Output each entry exactly as written.
::: SUPPLIED RECORDS :::
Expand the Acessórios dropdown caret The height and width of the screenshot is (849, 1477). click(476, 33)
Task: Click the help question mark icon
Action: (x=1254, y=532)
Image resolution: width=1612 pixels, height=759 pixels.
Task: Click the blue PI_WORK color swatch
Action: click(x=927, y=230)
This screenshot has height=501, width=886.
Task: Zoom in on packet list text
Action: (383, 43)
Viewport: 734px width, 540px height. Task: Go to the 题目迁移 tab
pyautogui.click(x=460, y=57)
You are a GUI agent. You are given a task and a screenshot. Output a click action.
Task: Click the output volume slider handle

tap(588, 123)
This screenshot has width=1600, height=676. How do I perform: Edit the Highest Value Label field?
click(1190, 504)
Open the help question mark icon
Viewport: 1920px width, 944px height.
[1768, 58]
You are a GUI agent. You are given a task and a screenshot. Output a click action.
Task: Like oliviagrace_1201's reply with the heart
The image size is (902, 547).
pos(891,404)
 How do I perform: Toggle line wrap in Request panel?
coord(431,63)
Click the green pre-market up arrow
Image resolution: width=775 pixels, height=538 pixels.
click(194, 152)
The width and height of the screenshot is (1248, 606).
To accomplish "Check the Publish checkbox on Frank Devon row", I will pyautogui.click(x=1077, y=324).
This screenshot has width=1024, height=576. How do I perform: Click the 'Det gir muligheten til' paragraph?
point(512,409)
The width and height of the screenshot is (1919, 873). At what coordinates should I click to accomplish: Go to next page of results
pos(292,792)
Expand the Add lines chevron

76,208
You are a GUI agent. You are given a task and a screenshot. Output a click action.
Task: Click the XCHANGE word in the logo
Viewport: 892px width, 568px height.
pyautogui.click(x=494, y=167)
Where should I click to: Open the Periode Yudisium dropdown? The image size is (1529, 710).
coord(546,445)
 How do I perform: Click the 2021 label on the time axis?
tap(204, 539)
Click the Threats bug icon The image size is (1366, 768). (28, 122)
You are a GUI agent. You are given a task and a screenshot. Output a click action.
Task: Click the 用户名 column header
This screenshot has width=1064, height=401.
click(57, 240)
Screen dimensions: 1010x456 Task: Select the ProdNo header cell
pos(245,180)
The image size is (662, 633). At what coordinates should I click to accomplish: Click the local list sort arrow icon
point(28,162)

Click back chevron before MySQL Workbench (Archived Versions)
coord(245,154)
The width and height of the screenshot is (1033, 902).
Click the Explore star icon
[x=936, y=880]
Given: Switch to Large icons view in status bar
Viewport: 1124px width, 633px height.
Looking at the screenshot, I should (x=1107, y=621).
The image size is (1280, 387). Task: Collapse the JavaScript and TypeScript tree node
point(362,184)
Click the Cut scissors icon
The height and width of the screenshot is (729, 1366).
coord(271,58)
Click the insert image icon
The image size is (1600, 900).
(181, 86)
:::
**RESPONSE TO THE EXERCISE**
Expand the Acessórios dropdown caret The height and width of the screenshot is (849, 1477). click(476, 33)
Task: Click the help question mark icon
Action: (x=1254, y=532)
Image resolution: width=1612 pixels, height=759 pixels.
Task: Click the blue PI_WORK color swatch
Action: click(x=927, y=230)
This screenshot has height=501, width=886.
Task: Zoom in on packet list text
Action: (383, 43)
Viewport: 734px width, 540px height. Task: Go to the 题目迁移 tab
pyautogui.click(x=460, y=57)
You are a GUI agent. You are given a task and a screenshot. Output a click action.
Task: Click the output volume slider handle

tap(588, 123)
This screenshot has width=1600, height=676. How do I perform: Edit the Highest Value Label field?
click(1190, 504)
Open the help question mark icon
Viewport: 1920px width, 944px height.
[1768, 58]
You are a GUI agent. You are given a task and a screenshot. Output a click action.
Task: Like oliviagrace_1201's reply with the heart
The image size is (902, 547).
pos(891,404)
 How do I perform: Toggle line wrap in Request panel?
coord(431,63)
Click the green pre-market up arrow
Image resolution: width=775 pixels, height=538 pixels.
click(194, 152)
The width and height of the screenshot is (1248, 606).
To accomplish "Check the Publish checkbox on Frank Devon row", I will pyautogui.click(x=1077, y=324).
This screenshot has width=1024, height=576. How do I perform: Click the 'Det gir muligheten til' paragraph?
point(512,409)
The width and height of the screenshot is (1919, 873). At what coordinates should I click to accomplish: Go to next page of results
pos(292,792)
Expand the Add lines chevron

76,208
You are a GUI agent. You are given a task and a screenshot. Output a click action.
Task: Click the XCHANGE word in the logo
Viewport: 892px width, 568px height.
pyautogui.click(x=494, y=167)
Where should I click to: Open the Periode Yudisium dropdown? The image size is (1529, 710).
coord(546,445)
 How do I perform: Click the 2021 label on the time axis?
tap(204, 539)
Click the Threats bug icon The image size is (1366, 768). (28, 122)
You are a GUI agent. You are given a task and a screenshot. Output a click action.
Task: Click the 用户名 column header
This screenshot has width=1064, height=401.
click(57, 240)
Screen dimensions: 1010x456 Task: Select the ProdNo header cell
pos(245,180)
The image size is (662, 633). At what coordinates should I click to accomplish: Click the local list sort arrow icon
point(28,162)

Click back chevron before MySQL Workbench (Archived Versions)
coord(245,154)
The width and height of the screenshot is (1033, 902).
Click the Explore star icon
[x=936, y=880]
Given: Switch to Large icons view in status bar
Viewport: 1124px width, 633px height.
Looking at the screenshot, I should (x=1107, y=621).
The image size is (1280, 387). Task: Collapse the JavaScript and TypeScript tree node
point(362,184)
Click the Cut scissors icon
The height and width of the screenshot is (729, 1366).
coord(271,58)
Click the insert image icon
The image size is (1600, 900).
(181, 86)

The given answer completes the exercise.